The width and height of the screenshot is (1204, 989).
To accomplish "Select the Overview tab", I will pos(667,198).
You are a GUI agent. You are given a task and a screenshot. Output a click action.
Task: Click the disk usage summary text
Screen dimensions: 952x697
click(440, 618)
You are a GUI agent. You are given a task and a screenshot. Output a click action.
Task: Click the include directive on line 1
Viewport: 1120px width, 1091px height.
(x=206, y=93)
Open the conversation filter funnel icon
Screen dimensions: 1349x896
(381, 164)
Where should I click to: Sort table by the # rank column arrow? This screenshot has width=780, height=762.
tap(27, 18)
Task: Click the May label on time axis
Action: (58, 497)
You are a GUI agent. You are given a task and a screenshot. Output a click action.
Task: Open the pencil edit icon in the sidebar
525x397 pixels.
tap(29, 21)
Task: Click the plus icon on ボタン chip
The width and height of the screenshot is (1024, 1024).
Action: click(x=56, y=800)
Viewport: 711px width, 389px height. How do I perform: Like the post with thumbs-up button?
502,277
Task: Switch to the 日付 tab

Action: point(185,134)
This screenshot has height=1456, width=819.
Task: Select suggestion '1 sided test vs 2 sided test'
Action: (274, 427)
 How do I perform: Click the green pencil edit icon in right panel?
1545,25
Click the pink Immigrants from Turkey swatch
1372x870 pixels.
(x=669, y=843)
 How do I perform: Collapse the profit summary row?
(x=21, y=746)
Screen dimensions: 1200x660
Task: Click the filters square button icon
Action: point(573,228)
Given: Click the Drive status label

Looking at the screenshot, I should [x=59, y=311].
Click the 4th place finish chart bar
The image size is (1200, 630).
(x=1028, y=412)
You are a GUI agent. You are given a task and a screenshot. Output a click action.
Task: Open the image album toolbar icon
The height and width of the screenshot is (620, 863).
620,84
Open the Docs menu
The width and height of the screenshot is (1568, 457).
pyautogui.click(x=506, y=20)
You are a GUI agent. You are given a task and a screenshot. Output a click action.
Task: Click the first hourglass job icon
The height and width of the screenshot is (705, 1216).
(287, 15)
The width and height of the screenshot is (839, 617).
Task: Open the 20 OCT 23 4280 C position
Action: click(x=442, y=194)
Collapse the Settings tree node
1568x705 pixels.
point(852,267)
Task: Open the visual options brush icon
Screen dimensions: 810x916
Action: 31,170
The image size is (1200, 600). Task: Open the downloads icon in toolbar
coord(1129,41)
********************
_Exercise description_
Your task is to retype the records precisely as they stand.

_Result_
The width and height of the screenshot is (1204, 989).
To accomplish "Select the Overview tab", I will pos(667,198).
You are a GUI agent. You are given a task and a screenshot. Output a click action.
Task: Click the disk usage summary text
Screen dimensions: 952x697
click(440, 618)
You are a GUI agent. You are given a task and a screenshot. Output a click action.
Task: Click the include directive on line 1
Viewport: 1120px width, 1091px height.
(x=206, y=93)
Open the conversation filter funnel icon
Screen dimensions: 1349x896
(381, 164)
Where should I click to: Sort table by the # rank column arrow? This screenshot has width=780, height=762.
tap(27, 18)
Task: Click the May label on time axis
Action: (58, 497)
You are a GUI agent. You are given a task and a screenshot. Output a click action.
Task: Open the pencil edit icon in the sidebar
525x397 pixels.
tap(29, 21)
Task: Click the plus icon on ボタン chip
The width and height of the screenshot is (1024, 1024).
Action: click(x=56, y=800)
Viewport: 711px width, 389px height. How do I perform: Like the post with thumbs-up button?
502,277
Task: Switch to the 日付 tab

Action: point(185,134)
This screenshot has height=1456, width=819.
Task: Select suggestion '1 sided test vs 2 sided test'
Action: (274, 427)
 How do I perform: Click the green pencil edit icon in right panel?
1545,25
Click the pink Immigrants from Turkey swatch
1372x870 pixels.
(x=669, y=843)
 How do I perform: Collapse the profit summary row?
(x=21, y=746)
Screen dimensions: 1200x660
Task: Click the filters square button icon
Action: point(573,228)
Given: Click the Drive status label

Looking at the screenshot, I should [x=59, y=311].
Click the 4th place finish chart bar
The image size is (1200, 630).
(x=1028, y=412)
You are a GUI agent. You are given a task and a screenshot. Output a click action.
Task: Open the image album toolbar icon
The height and width of the screenshot is (620, 863).
620,84
Open the Docs menu
The width and height of the screenshot is (1568, 457).
pyautogui.click(x=506, y=20)
You are a GUI agent. You are given a task and a screenshot. Output a click action.
Task: Click the first hourglass job icon
The height and width of the screenshot is (705, 1216).
(287, 15)
The width and height of the screenshot is (839, 617).
Task: Open the 20 OCT 23 4280 C position
Action: click(x=442, y=194)
Collapse the Settings tree node
1568x705 pixels.
point(852,267)
Task: Open the visual options brush icon
Screen dimensions: 810x916
Action: 31,170
The image size is (1200, 600). Task: Open the downloads icon in toolbar
coord(1129,41)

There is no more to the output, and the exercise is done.